Lab 4-02: tf.data Input Pipelines

Learning Objectives

  • Build high-performance tf.data.Dataset pipelines
  • Use .map(), .cache(), .shuffle(), .batch(), .prefetch()
  • Apply image augmentation within tf.data (TensorFlow native ops)
  • Profile pipeline bottlenecks with tf.data.experimental.AUTOTUNE
  • Understand why tf.data pipelines are faster than Python DataLoaders for TPU

Pipeline Building Blocks

Raw files / numpy arrays
    │
    ▼ tf.data.Dataset.from_tensor_slices() / .list_files()
    │
    ▼ .map(parse_fn, num_parallel_calls=AUTOTUNE)   ← decode, resize, normalize
    │
    ▼ .cache()   ← cache after expensive decode (if fits in RAM)
    │
    ▼ .shuffle(buffer_size)   ← randomize order
    │
    ▼ .batch(batch_size, drop_remainder=True)
    │
    ▼ .map(augment_fn)   ← augmentation AFTER batch for efficiency
    │
    ▼ .prefetch(AUTOTUNE)   ← overlap CPU preprocessing with GPU training

Key Rules

RuleWhy
.cache() before .shuffle()Shuffle runs on already-decoded data
.prefetch(AUTOTUNE) lastAlways — overlaps CPU/GPU work
num_parallel_calls=AUTOTUNE in .map()Parallelizes decoding automatically
Augmentation after .batch()GPU can vectorize batched operations
drop_remainder=TrueFixed batch sizes needed for TPU XLA compilation

AUTOTUNE

AUTOTUNE = tf.data.AUTOTUNE  # let TF choose parallelism based on hardware

dataset = (
    tf.data.Dataset.from_tensor_slices((images, labels))
      .map(preprocess, num_parallel_calls=AUTOTUNE)
      .cache()
      .shuffle(1000)
      .batch(32)
      .map(augment, num_parallel_calls=AUTOTUNE)
      .prefetch(AUTOTUNE)
)

Interview Questions

Q: What is the difference between .cache() and .prefetch()?
A: .cache() stores dataset elements in memory (or disk) after the first epoch — eliminates re-decoding/re-preprocessing in subsequent epochs. .prefetch() runs the data pipeline in the background while training — eliminates pipeline stalls between batches.

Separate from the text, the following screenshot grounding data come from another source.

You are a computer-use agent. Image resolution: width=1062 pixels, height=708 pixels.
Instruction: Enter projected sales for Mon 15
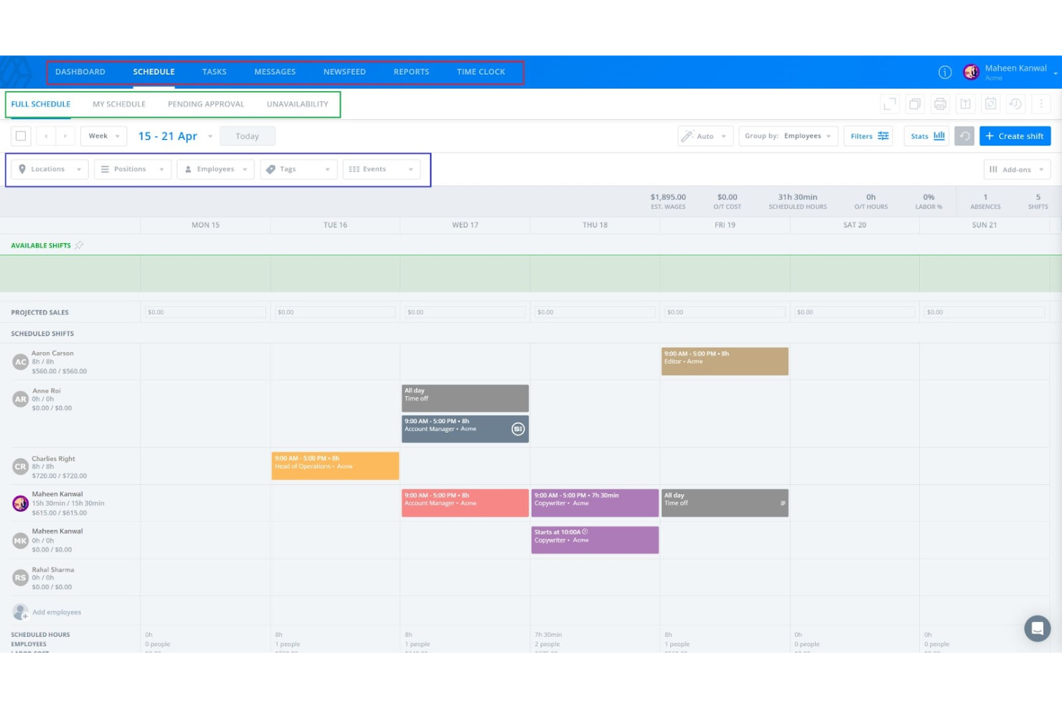pos(205,311)
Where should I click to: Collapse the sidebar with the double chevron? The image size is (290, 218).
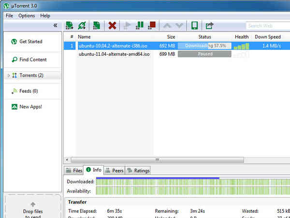pyautogui.click(x=55, y=25)
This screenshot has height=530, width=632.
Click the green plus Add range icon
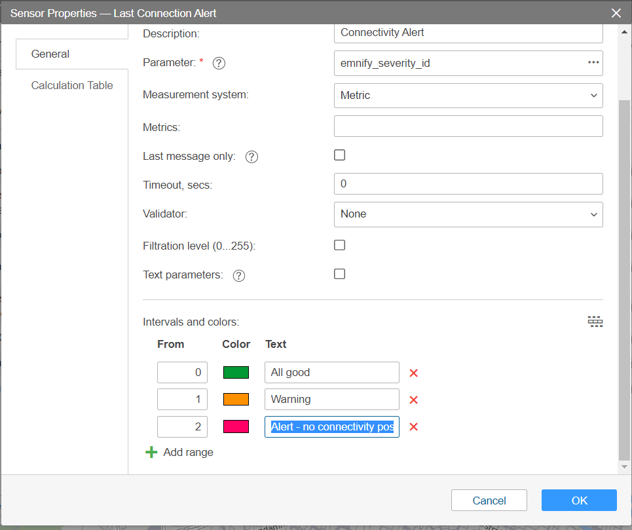151,452
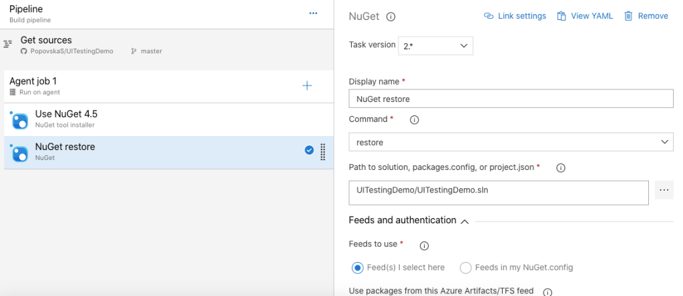
Task: Click the Display name input field
Action: click(511, 99)
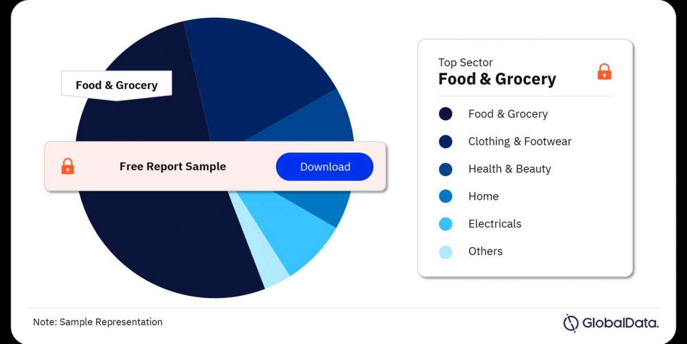
Task: Click the Free Report Sample text
Action: [173, 167]
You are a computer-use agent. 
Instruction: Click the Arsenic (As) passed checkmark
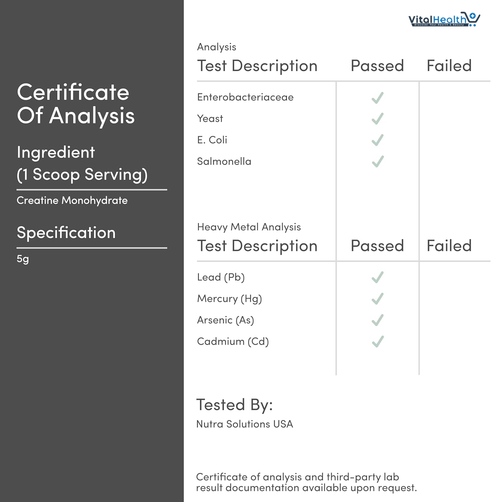click(x=378, y=320)
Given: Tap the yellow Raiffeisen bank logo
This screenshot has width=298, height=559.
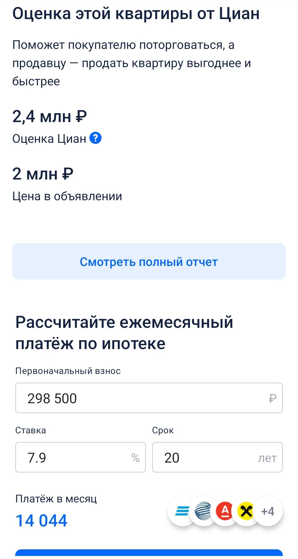Looking at the screenshot, I should pyautogui.click(x=246, y=511).
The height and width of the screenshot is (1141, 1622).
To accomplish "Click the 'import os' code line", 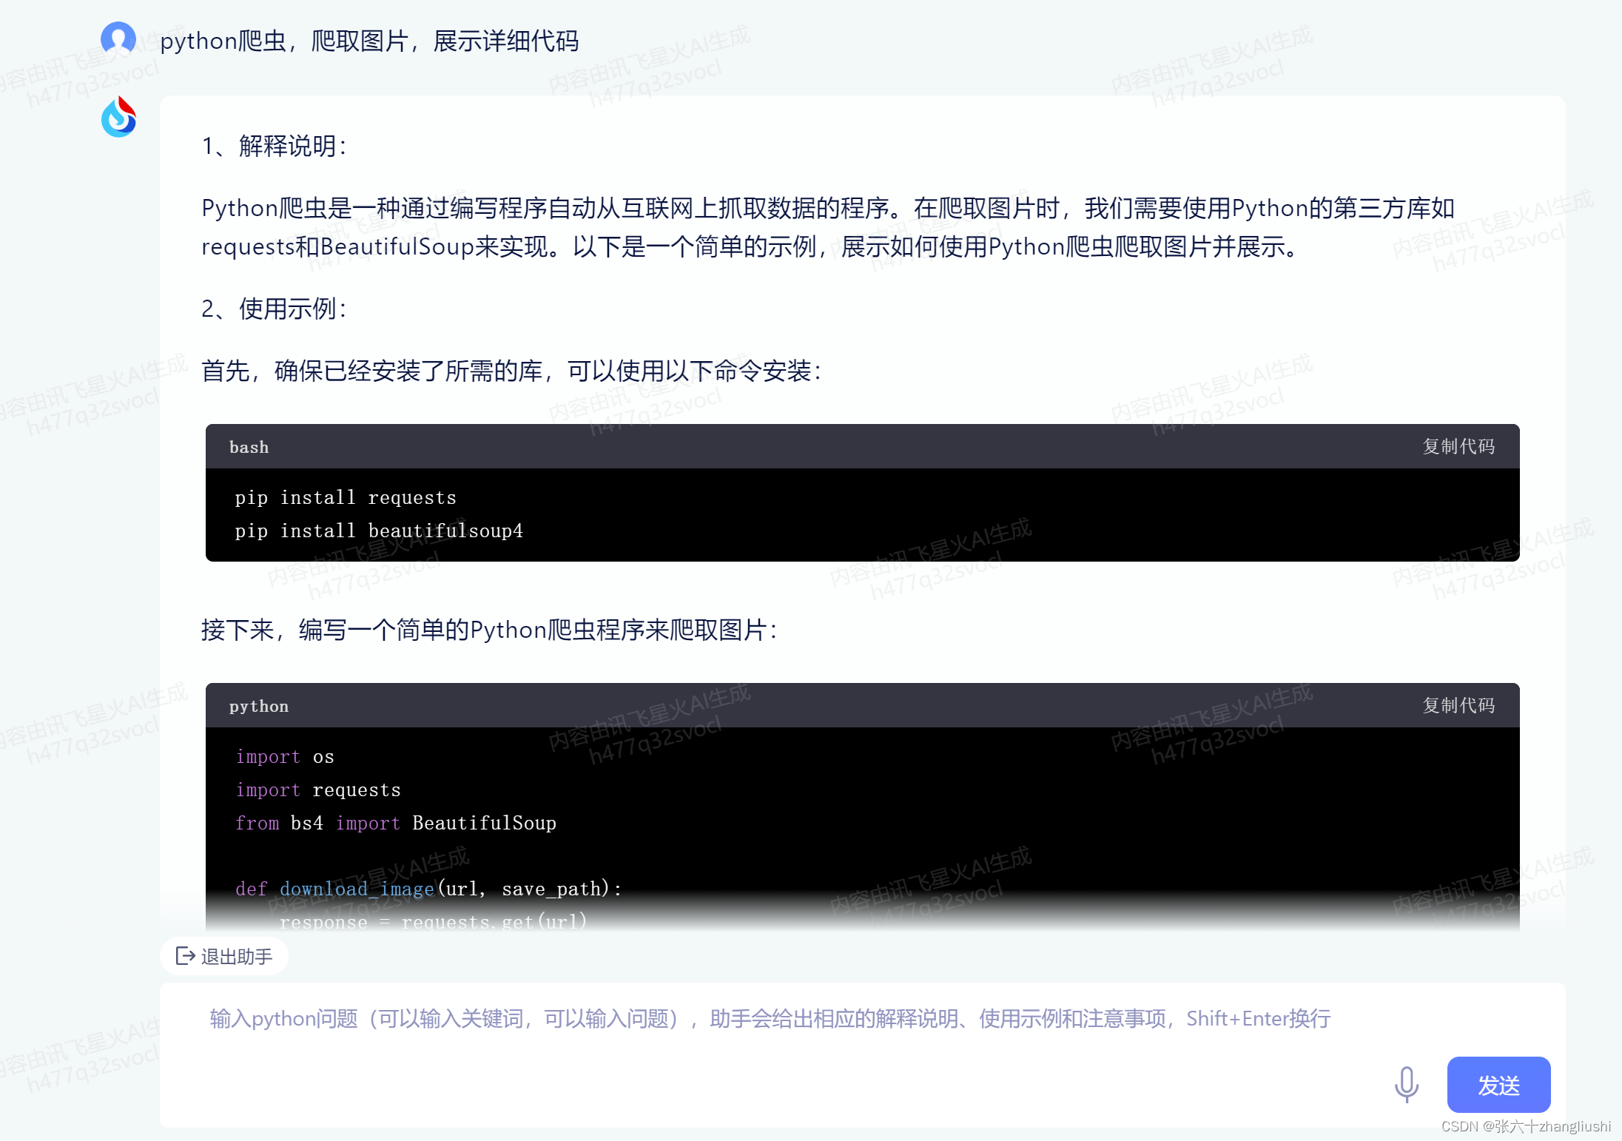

Use both: cache first, prefetch last.

Q: Why must .shuffle() come after .cache() but before .batch()?
A: After .cache(): shuffle operates on already-decoded examples (fast). Before .batch(): ensures batches contain mixed examples. If you shuffle after batch, you shuffle batches not individual examples (much weaker randomization).

Q: How large should the shuffle buffer be?
A: Buffer size controls randomness quality: buffer_size=N maintains a pool of N examples and samples uniformly from it. For perfect shuffle, buffer_size = dataset_size. In practice, 1000-10000 is a good tradeoff. Too small → correlated batches. Too large → high memory usage, slow first epoch.